With thanks to Prof. Dan Bowling and the Careerist blog, here are 10 tips for lawyers (or anyone else) trying to maximize their happiness:
1. Play to Your Strengths. The research is overwhelming that you are happiest when you use your strengths and personality in your work.
2. Choose Optimism. Optimism can be learned. Start by challenging your own thoughts. Pessimists develop negative thinking patterns, such as believing that a bad outcome is a career ender. Optimists perceive every setback as temporary.
3. Keep Perspective. The universe doesn’t revolve around you and your worries. Life goes on.
4. Keep Moving. Your DNA comes from those early humans who could outrun prehistoric predators. The sit-around types became dinner and didn’t pass on their genes. Take frequent breaks and walk around. Get some air and sunlight.
5. Be Sociable. One psychologist defines happiness as “Other people matter.” Pay attention to your old buddies from school, your family, the person next door. Go to reunions. Or at least happy hour every now and then.

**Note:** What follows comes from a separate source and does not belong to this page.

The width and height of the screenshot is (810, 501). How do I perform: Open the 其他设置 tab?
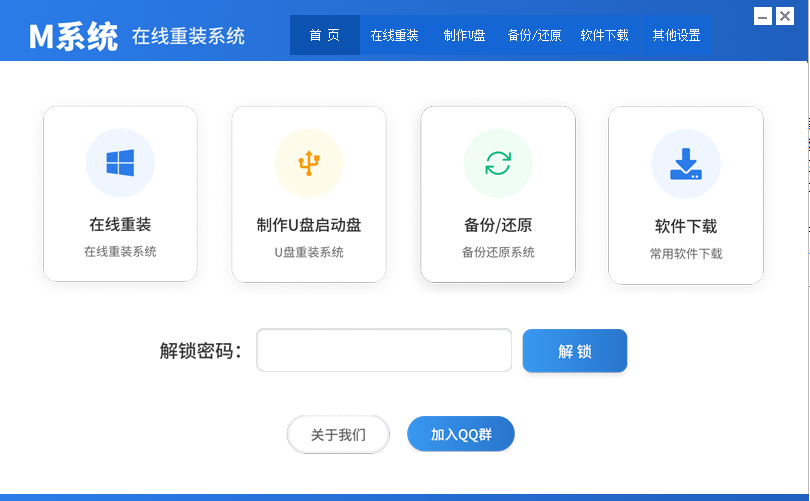tap(676, 35)
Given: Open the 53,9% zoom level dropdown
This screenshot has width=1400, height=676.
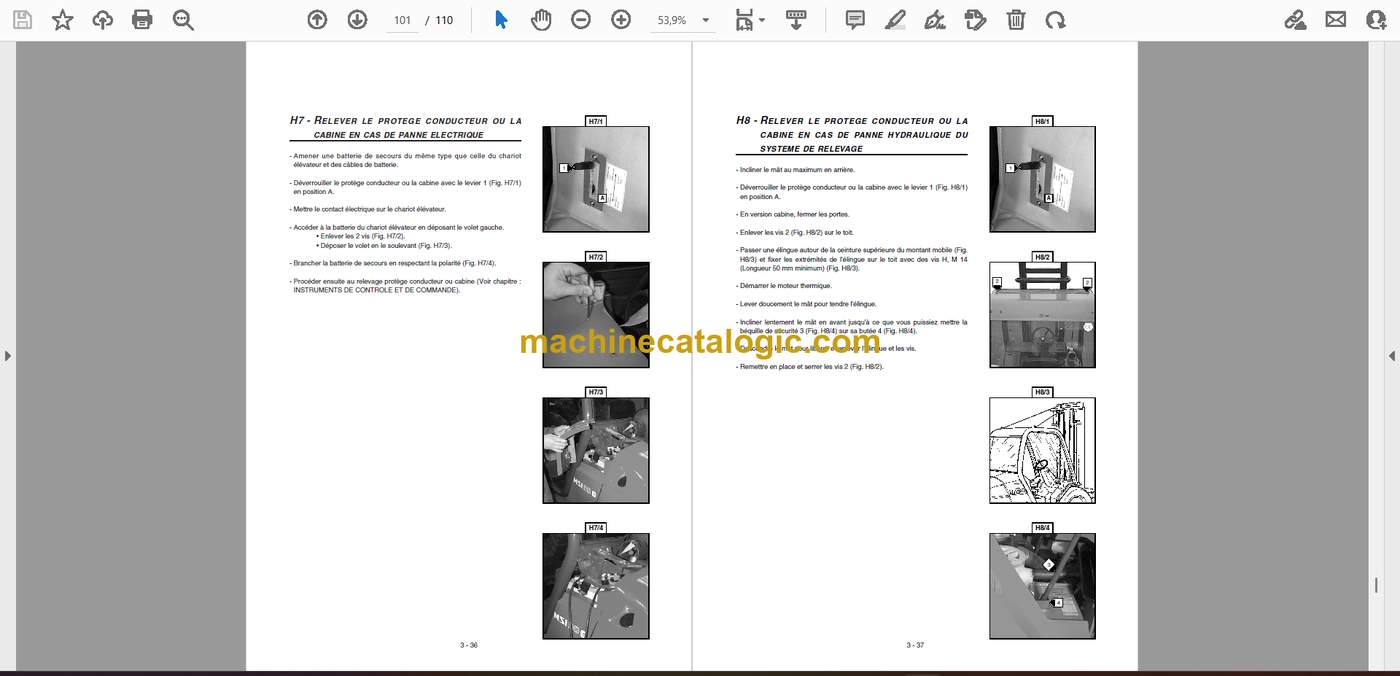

6. Practice Gratitude. And thank those friends of yours. Studies show that people who express gratitude to others, and have a sense of thankfulness for the good things in life, experience much higher levels of well-being than those who don’t.
7. Be Resilient. Cultivate thinking patterns to help navigate through life’s inevitable challenges.
8. Pause/Meditate. Focus on what you are doing. Block everything else out in your mind other than this present moment. Take a deep breath. And another. Relax. There is abundant evidence that a few moments of mindfulness, or simple meditation, during the workday brings significant health and happiness benefits.
9. Keep a Sense of Humor. And work around people who do. Humans are biologically programmed for fun and play.
10. Make Work a Calling–or Get Out. There is work, and there are callings. The happiest people find both at the same place. Don’t stay in a job you hate.